What is the number of lines in the data holding the word "info"? Give that number by itself.

Provided data:

>>

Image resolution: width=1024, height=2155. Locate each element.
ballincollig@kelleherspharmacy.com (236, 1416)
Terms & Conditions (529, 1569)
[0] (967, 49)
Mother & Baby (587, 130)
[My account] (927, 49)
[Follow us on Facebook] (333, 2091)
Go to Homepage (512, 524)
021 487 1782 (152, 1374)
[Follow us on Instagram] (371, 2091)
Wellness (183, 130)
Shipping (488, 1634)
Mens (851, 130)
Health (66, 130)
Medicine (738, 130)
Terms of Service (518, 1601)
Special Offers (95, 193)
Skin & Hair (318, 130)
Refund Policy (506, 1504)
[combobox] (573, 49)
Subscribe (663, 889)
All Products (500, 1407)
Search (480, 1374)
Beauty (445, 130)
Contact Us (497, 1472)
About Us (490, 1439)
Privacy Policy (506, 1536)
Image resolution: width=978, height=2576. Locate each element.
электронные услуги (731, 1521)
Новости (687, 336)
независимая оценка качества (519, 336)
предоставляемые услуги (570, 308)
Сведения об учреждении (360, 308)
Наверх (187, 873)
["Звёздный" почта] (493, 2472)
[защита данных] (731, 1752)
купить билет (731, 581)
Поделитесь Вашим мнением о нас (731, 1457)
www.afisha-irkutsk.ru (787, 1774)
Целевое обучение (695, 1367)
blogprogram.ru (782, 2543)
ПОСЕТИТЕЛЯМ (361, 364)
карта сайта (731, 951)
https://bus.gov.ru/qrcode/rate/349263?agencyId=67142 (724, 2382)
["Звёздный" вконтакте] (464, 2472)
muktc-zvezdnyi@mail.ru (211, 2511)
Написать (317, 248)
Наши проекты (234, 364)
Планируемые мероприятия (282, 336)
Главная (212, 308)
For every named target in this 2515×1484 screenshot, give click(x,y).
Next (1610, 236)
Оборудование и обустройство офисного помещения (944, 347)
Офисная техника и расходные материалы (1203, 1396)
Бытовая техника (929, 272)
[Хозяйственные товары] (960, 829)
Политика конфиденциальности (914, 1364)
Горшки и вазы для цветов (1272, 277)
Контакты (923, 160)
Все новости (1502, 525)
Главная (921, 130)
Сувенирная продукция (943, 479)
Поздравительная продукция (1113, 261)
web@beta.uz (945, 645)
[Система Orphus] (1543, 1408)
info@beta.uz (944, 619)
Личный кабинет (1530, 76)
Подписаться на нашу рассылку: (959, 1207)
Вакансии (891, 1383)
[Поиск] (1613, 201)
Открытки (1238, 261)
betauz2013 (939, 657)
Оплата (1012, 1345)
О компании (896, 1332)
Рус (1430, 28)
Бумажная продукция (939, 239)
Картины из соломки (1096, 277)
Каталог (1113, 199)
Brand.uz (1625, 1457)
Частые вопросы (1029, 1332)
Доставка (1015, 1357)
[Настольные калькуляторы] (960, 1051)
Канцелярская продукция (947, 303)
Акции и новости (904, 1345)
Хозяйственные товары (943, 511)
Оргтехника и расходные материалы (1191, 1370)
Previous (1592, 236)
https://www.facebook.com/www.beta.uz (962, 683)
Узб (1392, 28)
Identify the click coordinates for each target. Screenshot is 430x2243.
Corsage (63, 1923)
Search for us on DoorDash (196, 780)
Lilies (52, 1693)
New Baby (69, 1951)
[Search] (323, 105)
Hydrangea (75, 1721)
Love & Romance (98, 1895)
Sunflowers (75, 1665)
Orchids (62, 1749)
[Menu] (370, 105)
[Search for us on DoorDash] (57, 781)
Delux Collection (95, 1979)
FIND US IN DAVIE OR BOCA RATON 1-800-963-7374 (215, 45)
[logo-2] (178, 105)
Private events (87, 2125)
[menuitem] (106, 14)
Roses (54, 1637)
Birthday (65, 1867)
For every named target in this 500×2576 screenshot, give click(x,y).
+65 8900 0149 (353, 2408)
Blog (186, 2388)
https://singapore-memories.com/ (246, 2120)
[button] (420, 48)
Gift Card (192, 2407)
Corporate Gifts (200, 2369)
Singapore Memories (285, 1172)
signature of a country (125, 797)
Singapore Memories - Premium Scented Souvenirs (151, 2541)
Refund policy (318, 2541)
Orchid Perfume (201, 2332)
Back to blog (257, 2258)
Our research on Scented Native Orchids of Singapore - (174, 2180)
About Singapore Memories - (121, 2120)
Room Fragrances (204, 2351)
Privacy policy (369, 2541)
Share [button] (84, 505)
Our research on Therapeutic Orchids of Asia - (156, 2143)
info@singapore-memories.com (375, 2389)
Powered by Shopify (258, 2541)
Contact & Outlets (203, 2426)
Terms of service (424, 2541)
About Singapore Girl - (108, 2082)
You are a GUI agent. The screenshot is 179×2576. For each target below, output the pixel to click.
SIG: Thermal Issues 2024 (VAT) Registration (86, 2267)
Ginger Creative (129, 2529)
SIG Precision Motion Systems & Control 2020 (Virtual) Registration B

<<

Output for this exercise:
2